* _Pflichtaufgabe 1_: Formatiere bitte alles vom Anfang der Auflistung bis einschließlich der Zeile mit "pyautogui.click(x=1578, y=170)" als nummerierte Liste und lass dabei Leerzeilen weg.

* _Auszug aus Quelle_:
+--

Wie wenig einschätzbar die Schlangen vor den Sälen sind: Dieses Mal bin ich eine halbe Stunde vor Filmbeginn da und bin die vierte Person, die wartet. Im Kino setze ich mich auf meinen Stammplatz. Ein Mann, der sich trotz der wenigen Menschen in der Schlange nach vorne gedrängelt hatte, stürmt sofort in die erste Reihe und besetzt den Platz in der Mitte. Immerhin hat er dort seine Ruhe. Es sieht allerdings sehr unbequem aus, wie er da so halb im Liegen rumhängt, aber vielleicht braucht er diese optische Dröhnung, die sich automatisch ergibt, wenn man direkt vor beziehungsweise unter der Leinwand sitzt.

In friends after 3.11 spricht Regisseur Iwai Shunji mit vielen unterschiedlichen Menschen über die Kastrophe in Fukushima. Und während in Nuclear Nation, den ich am Freitag gesehen habe, wenig gesprochen, dafür aber in Ruhe Bilder gezeigt wurden und man Zeit hatte, sich auf die Menschen und die Katastrophe einzulassen, werden dieses Mal fast nur die Interviewpartner gezeigt, wie sie entweder in Büros sitzen und Fragen beantworten oder mit dem Regisseur und seiner Begleitung in Katastrophengebieten umherlaufen und die ganze Zeit irgendwo hin zeigen und beinahe ohne Unterlass reden.
So bin ich hauptsächlich damit beschäftigt, die englischen Untertitel zu lesen und zu verarbeiten. Es gibt im Netzjargon eine Abkürzung, die lautet TMI. Too much Information! Eigentlich bezieht sie sich darauf, dass jemand Sachen von sich preisgibt, die man gar nicht wissen möchte. Beispielsweise, wie oft er aufs Klo geht oder wann er Sex hat. Aber auch ich würde gerade gerne in Richtung Leinwand rufen: TMI!

+--

* _Pflichtaufgabe 2_: Gib aus dem Text über den Kinobesuch alles von "Wie wenig einschätzbar" bis einschließlich "der Leinwand sitzt." wörtlich wieder.

* _Zu bearbeitende Daten_:

+--

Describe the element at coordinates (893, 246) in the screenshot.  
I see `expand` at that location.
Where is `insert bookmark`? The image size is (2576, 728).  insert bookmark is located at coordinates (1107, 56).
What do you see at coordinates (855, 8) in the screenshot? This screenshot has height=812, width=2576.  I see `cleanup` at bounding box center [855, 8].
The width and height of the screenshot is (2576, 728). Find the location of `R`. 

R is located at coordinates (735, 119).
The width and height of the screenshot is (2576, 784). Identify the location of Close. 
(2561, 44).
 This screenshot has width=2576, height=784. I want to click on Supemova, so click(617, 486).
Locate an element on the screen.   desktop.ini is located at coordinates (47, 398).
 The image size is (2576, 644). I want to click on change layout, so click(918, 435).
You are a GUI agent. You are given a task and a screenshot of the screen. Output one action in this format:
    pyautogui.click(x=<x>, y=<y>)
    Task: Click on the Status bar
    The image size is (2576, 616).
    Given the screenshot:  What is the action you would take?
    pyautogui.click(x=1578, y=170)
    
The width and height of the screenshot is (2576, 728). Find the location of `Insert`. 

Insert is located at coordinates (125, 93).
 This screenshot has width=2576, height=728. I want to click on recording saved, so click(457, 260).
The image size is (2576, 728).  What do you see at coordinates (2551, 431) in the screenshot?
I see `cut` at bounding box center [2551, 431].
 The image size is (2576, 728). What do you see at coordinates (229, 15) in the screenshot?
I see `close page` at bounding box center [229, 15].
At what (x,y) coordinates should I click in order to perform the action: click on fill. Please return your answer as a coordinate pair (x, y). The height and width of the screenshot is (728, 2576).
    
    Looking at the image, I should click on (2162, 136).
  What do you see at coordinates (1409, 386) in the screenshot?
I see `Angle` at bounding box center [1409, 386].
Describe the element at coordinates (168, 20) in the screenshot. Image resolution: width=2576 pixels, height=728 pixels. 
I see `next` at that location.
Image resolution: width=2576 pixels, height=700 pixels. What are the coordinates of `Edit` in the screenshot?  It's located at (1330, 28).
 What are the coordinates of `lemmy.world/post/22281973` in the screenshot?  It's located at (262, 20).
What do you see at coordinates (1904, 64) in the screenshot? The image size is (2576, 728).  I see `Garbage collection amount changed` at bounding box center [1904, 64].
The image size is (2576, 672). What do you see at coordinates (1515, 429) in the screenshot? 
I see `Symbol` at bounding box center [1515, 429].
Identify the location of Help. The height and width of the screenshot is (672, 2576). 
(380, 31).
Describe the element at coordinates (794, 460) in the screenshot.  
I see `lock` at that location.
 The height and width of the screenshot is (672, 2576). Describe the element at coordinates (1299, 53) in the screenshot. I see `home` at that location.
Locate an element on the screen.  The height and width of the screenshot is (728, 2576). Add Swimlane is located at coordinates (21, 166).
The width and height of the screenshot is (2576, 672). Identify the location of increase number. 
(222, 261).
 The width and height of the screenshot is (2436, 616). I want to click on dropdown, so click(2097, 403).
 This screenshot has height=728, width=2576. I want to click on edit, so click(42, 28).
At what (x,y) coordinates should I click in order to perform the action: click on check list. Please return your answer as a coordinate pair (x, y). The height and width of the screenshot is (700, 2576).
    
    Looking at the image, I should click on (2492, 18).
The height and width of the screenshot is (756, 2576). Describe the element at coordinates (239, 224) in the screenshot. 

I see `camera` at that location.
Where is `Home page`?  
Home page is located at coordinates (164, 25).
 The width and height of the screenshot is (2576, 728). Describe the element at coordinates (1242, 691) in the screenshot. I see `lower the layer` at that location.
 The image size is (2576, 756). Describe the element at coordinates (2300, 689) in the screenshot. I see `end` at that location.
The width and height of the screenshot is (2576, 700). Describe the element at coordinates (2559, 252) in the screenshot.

+--

* _Antwort zur Übung 1_:
1. Describe the element at coordinates (893, 246) in the screenshot.  
2. I see `expand` at that location.
3. Where is `insert bookmark`? The image size is (2576, 728).  insert bookmark is located at coordinates (1107, 56).
4. What do you see at coordinates (855, 8) in the screenshot? This screenshot has height=812, width=2576.  I see `cleanup` at bounding box center [855, 8].
5. The width and height of the screenshot is (2576, 728). Find the location of `R`. 
6. R is located at coordinates (735, 119).
7. The width and height of the screenshot is (2576, 784). Identify the location of Close. 
8. (2561, 44).
9.  This screenshot has width=2576, height=784. I want to click on Supemova, so click(617, 486).
10. Locate an element on the screen.   desktop.ini is located at coordinates (47, 398).
11.  The image size is (2576, 644). I want to click on change layout, so click(918, 435).
12. You are a GUI agent. You are given a task and a screenshot of the screen. Output one action in this format:
13.     pyautogui.click(x=<x>, y=<y>)
14.     Task: Click on the Status bar
15.     The image size is (2576, 616).
16.     Given the screenshot:  What is the action you would take?
17.     pyautogui.click(x=1578, y=170)

* _Antwort zur Übung 2_:
Wie wenig einschätzbar die Schlangen vor den Sälen sind: Dieses Mal bin ich eine halbe Stunde vor Filmbeginn da und bin die vierte Person, die wartet. Im Kino setze ich mich auf meinen Stammplatz. Ein Mann, der sich trotz der wenigen Menschen in der Schlange nach vorne gedrängelt hatte, stürmt sofort in die erste Reihe und besetzt den Platz in der Mitte. Immerhin hat er dort seine Ruhe. Es sieht allerdings sehr unbequem aus, wie er da so halb im Liegen rumhängt, aber vielleicht braucht er diese optische Dröhnung, die sich automatisch ergibt, wenn man direkt vor beziehungsweise unter der Leinwand sitzt.